«Sai che oggi D. mi ha picchiata?».
«Come mai?» chiedo con sguardo accusatorio.
«Ha provato a strapparmi di mano la merendina e io non
ho ceduto».
«Avresti dovuto lasciargliela» formalizzo il rimprovero.
«E perché dargliela vinta?».
Questa è mia figlia che “mi spegne”, come direbbe lei. Ovvero che svela in modo inequivocabile lo sguardo che inconsciamente riservo a coloro che, come D., hanno una qualsiasi forma di disabilità.

Cambiamo sguardo, è l’invito del numero di Donna Moderna in edicola questa settimana, che nasce dall’incontro con persone straordinarie e con i loro messaggi dirompenti. Sono donne che stanno cambiando la narrazione in cui sono cresciute. La pietà, la compassione, l’indulgenza sono le sabbie mobili in cui restano intrappolate e scompaiono lentamente. La fisicità, la verità, la consapevolezza di quanto possono offrire è ciò da cui traggono la forza necessaria per contribuire a ridisegnare la società in cui vivono.

La prima cosa che ho imparato da loro è l’importanza di farsi le domande giuste. Non: com’è diventata così, è stato un incidente, o forse
una malattia genetica? Bensì: esistono macchinari in grado di farle un
pap test? Ci sono tutti gli strumenti perché possa prendersi cura
della propria salute e sessualità? Ci sono i servizi che le permettano
di godere dell’arte, della bellezza, della musica?

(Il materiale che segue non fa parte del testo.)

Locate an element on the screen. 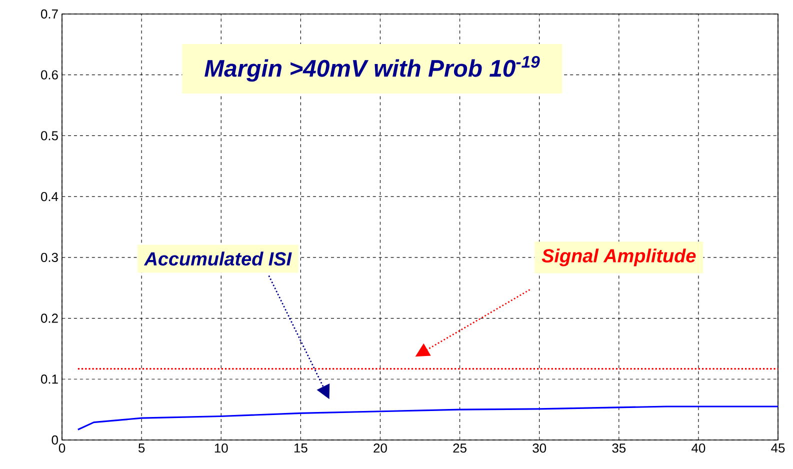 The height and width of the screenshot is (469, 793). x-tick-label: 45 is located at coordinates (778, 448).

La seconda cosa che ho imparato da loro è che la disabilità non è una condizione dell’individuo, ma della società incapace di accogliere le caratteristiche psicofisiche di tutti. Abitiamo una società svantaggiata, perché non sa valersi dell’apporto e della creatività di ogni suo componente. E ciascuno di noi può contribuire a riprogettarne un pezzettino, quello più vicino a sé, fosse anche un settimanale femminile. Che smette di essere disabile nel momento in cui cambia sguardo e si avvale della competenza e della voce di tutti.

La terza cosa che ho imparato è che non importa se tutte le persone in carrozzina non sono tenaci come Sofia Righetti o consapevoli come Valentina Tomirotti. Il fatto che non tutti sarebbero in grado di combattere come fanno loro non le rende meno titolate a farlo. E se anche solo un lettore alla fine di questo numero avrà cambiato sguardo, come è successo a me, aver dato voce alla loro battaglia non sarà stato vano.